Required action:
Go to the line that contains "Given: Check the". Restate that line and each one after it exactly, through the end of the records, without pictures.

Materials provided:
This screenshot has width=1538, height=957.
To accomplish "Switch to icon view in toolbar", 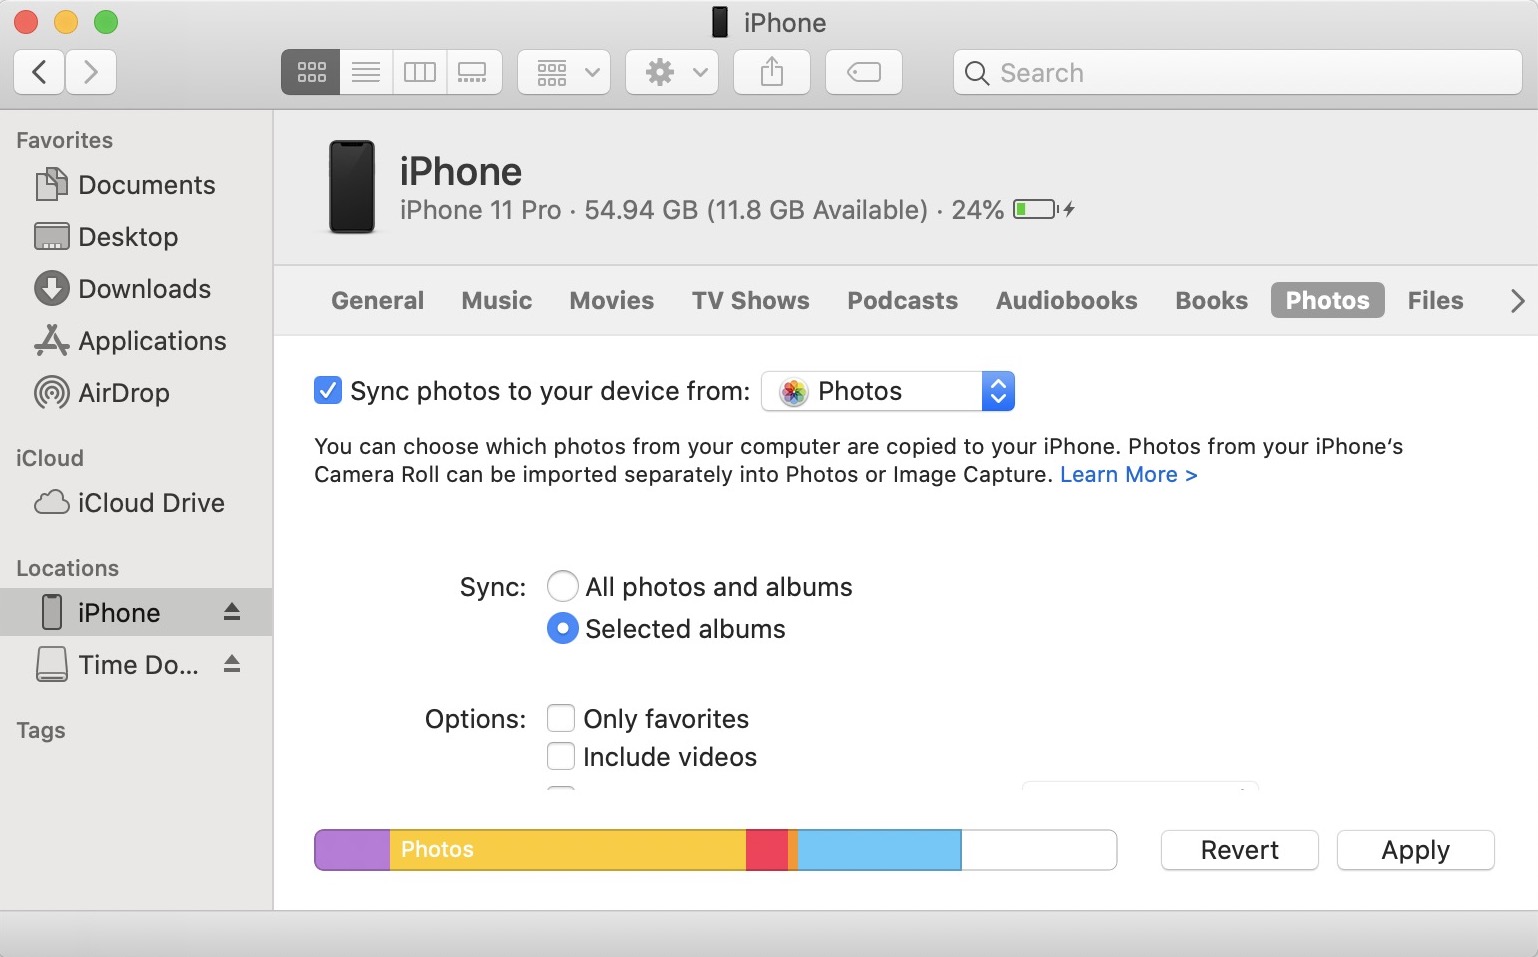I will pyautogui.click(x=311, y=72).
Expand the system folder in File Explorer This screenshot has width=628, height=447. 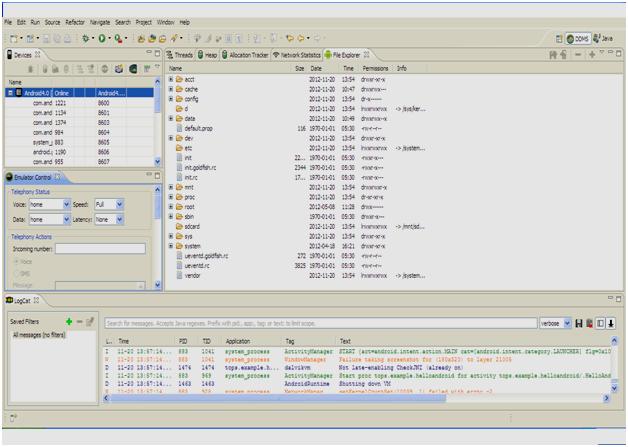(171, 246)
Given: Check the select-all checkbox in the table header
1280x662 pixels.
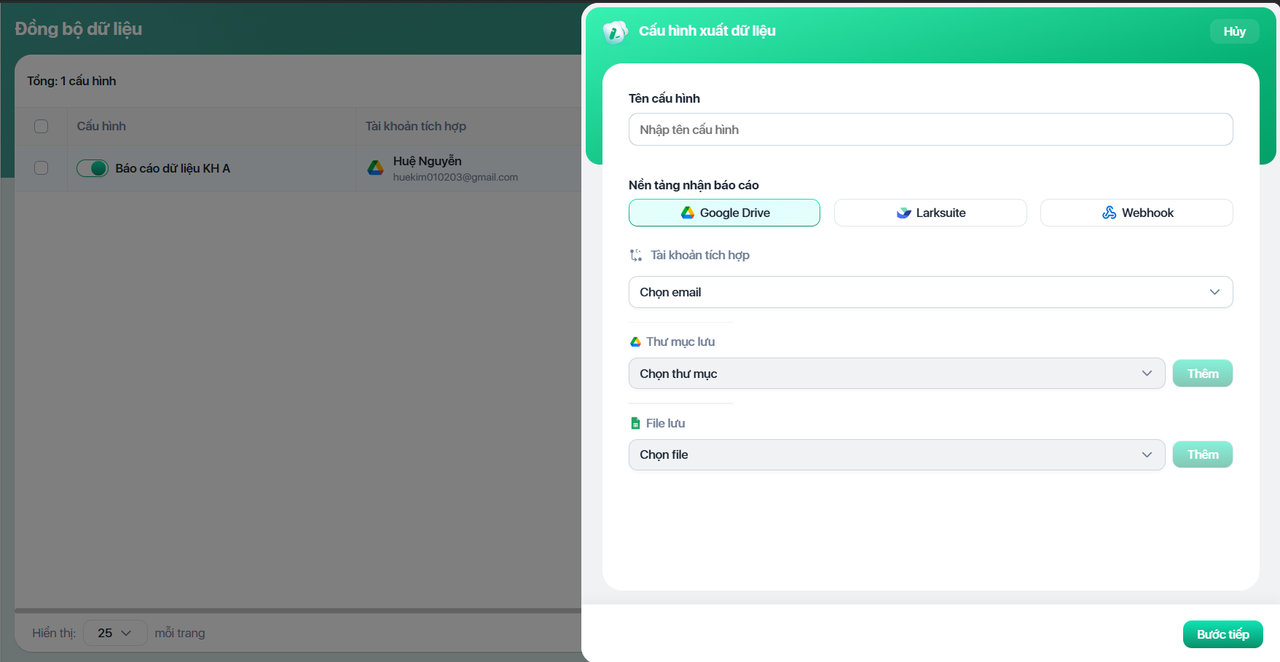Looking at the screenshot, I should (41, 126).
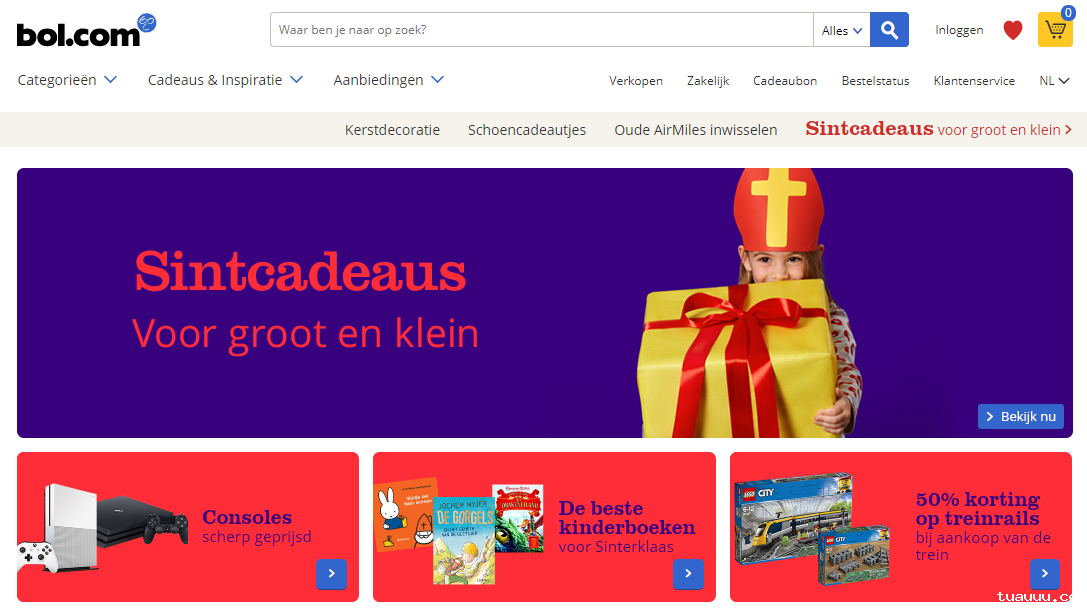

Your solution:
Given: Check the select-all checkbox in the table header
1280x662 pixels.
Looking at the screenshot, I should (41, 126).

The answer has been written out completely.